* _Documento de origem_
::::
Edmilson Costa, à Frente da ótica que passou a funcionar onde antes era o bar Moscouzinho
Clemilson Campos/JC Imagem 

O nome era singular: Moscouzinho. O endereço: Rua do Riachuelo, centrão do Recife. Ali, durante mais de três décadas, noitadas e mais noitadas serviram de inspiração para que uma patota de boêmios trocasse informações, avivasse as idéias ou abrisse novas polêmicas, entre goles e mais goles de uísque, vodca, caninha ou copos de cerveja. Também para partidas intermináveis de porrinha ou simplesmente para um bate-papo amigável de fim de dia.

Há três meses, o tradicional bar Moscouzinho virou uma ótica. A ótica Riachuelo, novo estabelecimento de Edmilson Costa Silva, dono há 28 anos da Papelaria Brasil, ali bem pertinho, ambos no cinturão do edifício Círculo Católico. Edmilson, antigo frequentador do Moscouzinho, revela que até quis manter o nome na ótica, mas não conseguiu autorização dos “antigos donos”.

O fechamento do bar coincidiu com o afastamento (e depois falecimento) de um dos membros da patota de frequentadoras mais entusiastas do bar: o advogado e procurador do Incra Leonardo Cavalcante, 74 anos. Ele morreu há duas semanas, após um período internado por causa de complicações na saúde, depois de ter passado por um transplante de fígado.

“Cheguei até a pensar: agora, com fígado novo, o Léo vai voltar com tudo. Mas aí soube que o pulmão não respondeu”, lamenta Edmilson, que guardou uma talha com o nome do bar Moscouzinho como lembrança. Além de ter frequentado muito o bar, ele ajudava na organização de eventos tradicionais do local, arrumando o som, por exemplo, nas saídas da Franga do Dia, bloco carnavalesco do pedaço.

Mas o Moscouzinho, reza a história, não nasceu Moscouzinho. O nome de batismo, ainda com os ares da ditadura militar (1964-1985), era mais apropriado ao período: Lanchonete Transamazônica – uma homenagem à gigantesca rodovia projetada no governo do presidente-general Emílio Garrastazu Médici (1969-1974).
::::
* _O que fazer_
**A)** Transcreva do texto sobre o bar Moscouzinho o trecho que começa com as palavras "Há três meses, o" e termina em "transplante de fígado.".
**B)** Segundo o texto sobre o bar Moscouzinho, qual era o nome de batismo do bar?
::::
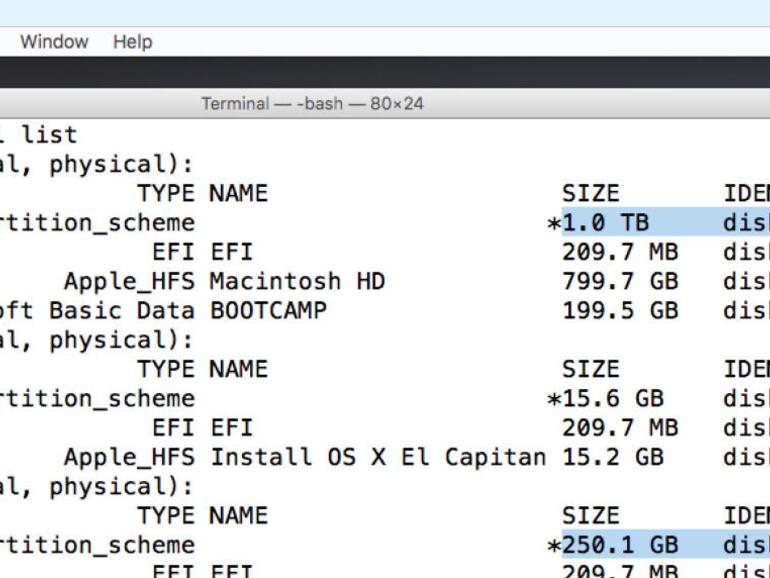Viewport: 770px width, 578px height.
Task: Open the Window menu
Action: [54, 42]
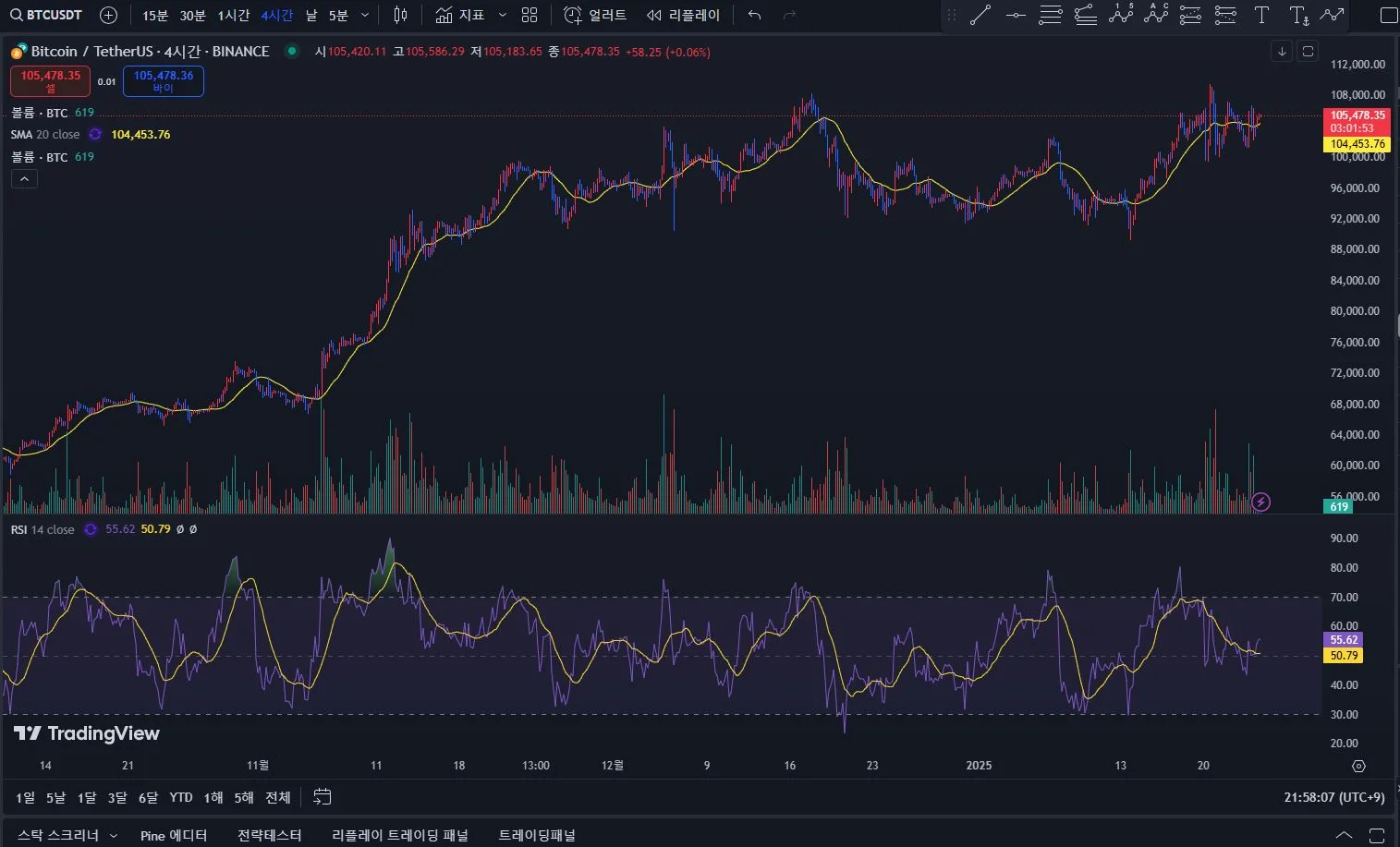Choose the Fibonacci retracement tool
Image resolution: width=1400 pixels, height=847 pixels.
pos(1050,15)
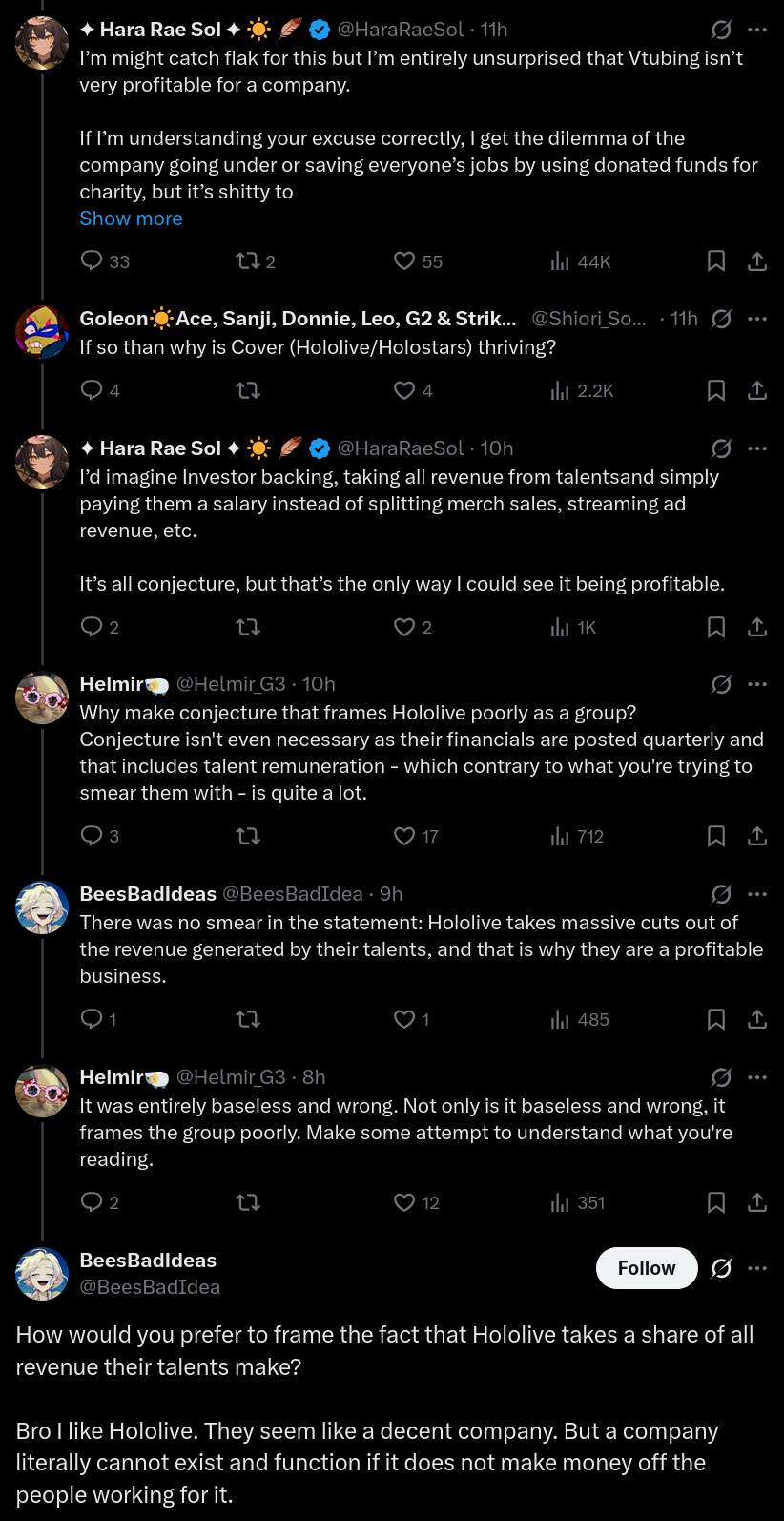The image size is (784, 1521).
Task: Bookmark Goleon's tweet about Cover
Action: 716,390
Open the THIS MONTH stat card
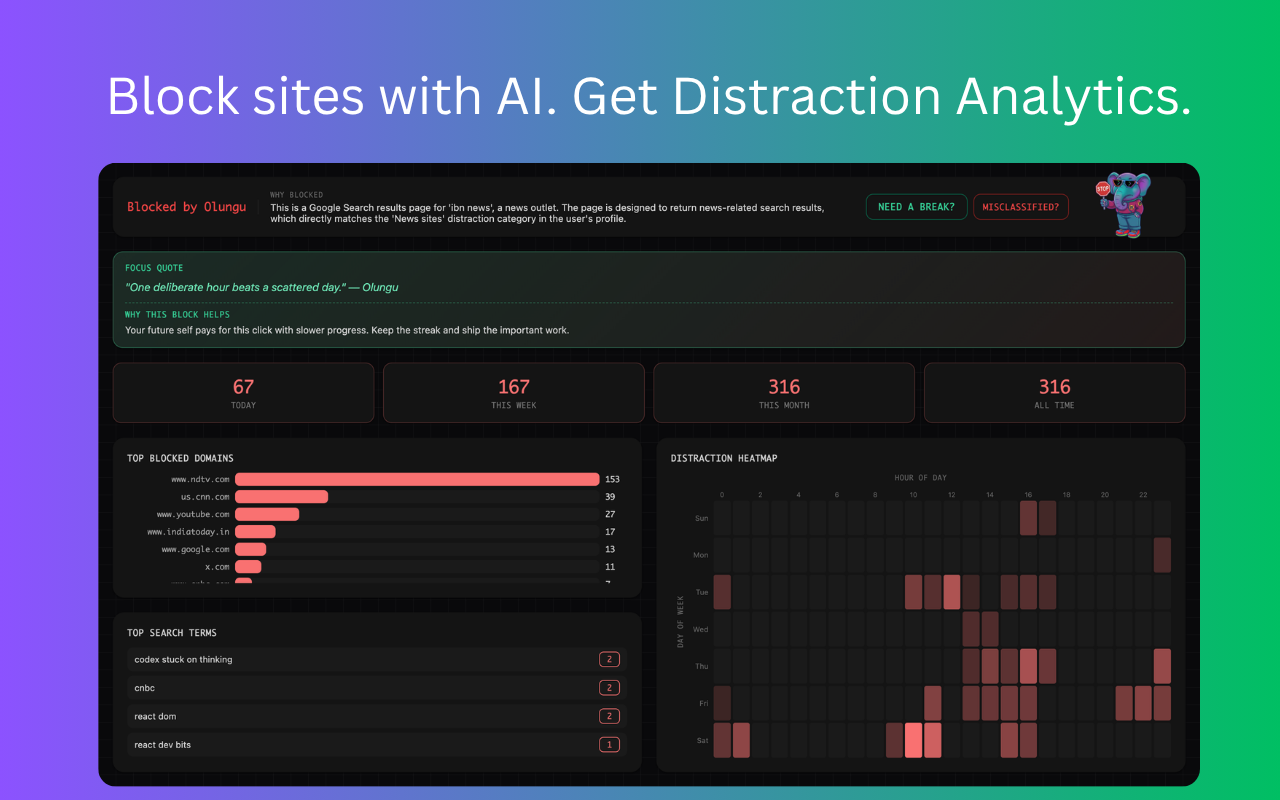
::::
* _Respostas escritas_
**A)**
Há três meses, o tradicional bar Moscouzinho virou uma ótica. A ótica Riachuelo, novo estabelecimento de Edmilson Costa Silva, dono há 28 anos da Papelaria Brasil, ali bem pertinho, ambos no cinturão do edifício Círculo Católico. Edmilson, antigo frequentador do Moscouzinho, revela que até quis manter o nome na ótica, mas não conseguiu autorização dos “antigos donos”.

O fechamento do bar coincidiu com o afastamento (e depois falecimento) de um dos membros da patota de frequentadoras mais entusiastas do bar: o advogado e procurador do Incra Leonardo Cavalcante, 74 anos. Ele morreu há duas semanas, após um período internado por causa de complicações na saúde, depois de ter passado por um transplante de fígado.

**B)** Lanchonete Transamazônica.